## What you should do:
Write the next part of the piece on anime movies, picking up right after its final line.

## Text block:
---*---
Anime movies have become more and more of a global phenomenon, thanks to their originality
and compelling storylines. Here's a look at some of the anime movies of recent years that
have helped set the standard so high.
The science fiction genre of anime is well established in Japan.
Back in the 1960's Tezuka Osamu's manga Astro Boy (Tetsuwan Atom)
became a hugely popular TV show. But the movie that first introduced
the concepts of cyber-punk was Akira. Directed by Otomo Katsuhiro
and based on his own hugely successful manga, Akira made some
¥800 million and was the first serious Japanese animated movie
to have an impact abroad. Sales of the video in the US and Europe
easily beat the 50,000 or so copies sold in Japan.
The movie's stunning artwork and dazzling animation were unheard
of. The latest in computer animation techniques were used but
the key was in the amazing attention to detail. Machines and buildings
were intricately drawn even when they appeared on screen for just
a few seconds. Light and shadow were drawn to maintain consistency
and accuracy. New standards were set for what could be achieved
in animation and the gauntlet was thrown down for other animators.
Otomo's 1995 movie Memories, a sci-fi/fantasy trilogy, was technically even more stunning
and intellectually challenging. But it was also less successful
at the box office.
The story in brief: Set in 2019, it is centred around a group of teenagers roaming
the streets of Neo-Tokyo, once destroyed by psychic powers misused
by the military. Rebels fight to prevent the shadowy government
from unleashing those powers again. The key lies in the mind of
a boy, Akira, who lies in a government laboratory. Meanwhile,
the central character, Kaneda, gets romantically involved with
one of the prettier rebels and, inadvertantly, with their struggle.
Another member of his bike gang, Tetsuo, is injured in a crash
and whisked away by the security forces. The plot is complex and
gets quite bizarre at the end but the movie is compelling all
Ghost in the Shell (1995)
---*---
## Data supplied:
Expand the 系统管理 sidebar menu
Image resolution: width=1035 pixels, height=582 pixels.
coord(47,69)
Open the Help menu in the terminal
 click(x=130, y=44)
---*---
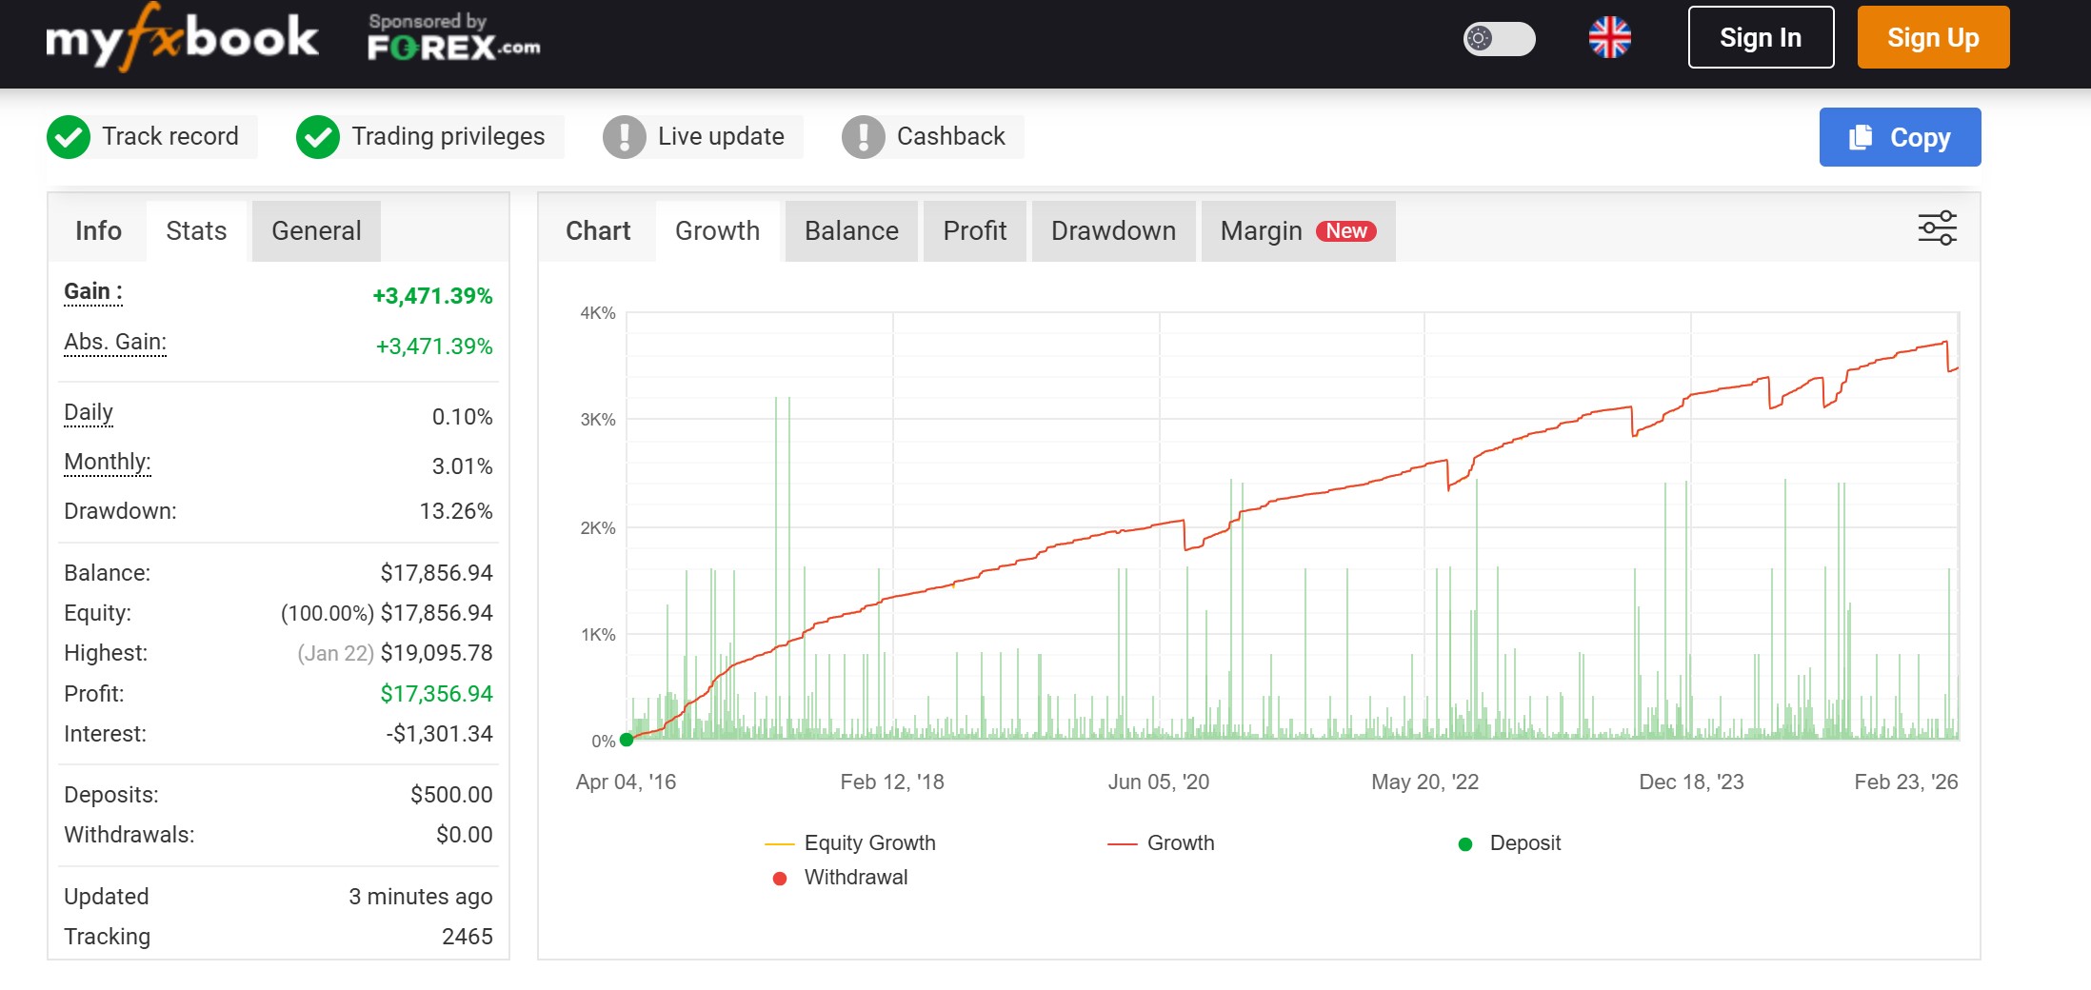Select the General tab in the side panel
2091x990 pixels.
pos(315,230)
---*---
## Answer to the problem:
"It is the near future. The world has become highly information-intensive,
with a vast corporate network covering the planet, electrons and
light pulsing through it. But the nation-state and ethnic groups
And on the edge of Asia, in a strange corporate conglomerate-state
called Japan ... "
The above is the intro to Shirow Masamune's graphic novel
from which director Oshii Mamoru created his movie classic in 1995. Like Akira, this movie doesn't
really have many contemporaries outside Japan and it caught the
imagination of audiences worldwide. The story is dark and complex,
the music haunting and the artwork breathtaking. Fans of the 1984
classic Bladerunner will definitely need to see this movie. Shirow was one of the
pioneers of manga which blended human, robotic and computer elements
to create sci-fi stories about a not-so-distant future, making
him a Japanese Phillip K. Dick or William Gibson.
The story in brief:
An internationally notorious computer criminal surfaces in Japan.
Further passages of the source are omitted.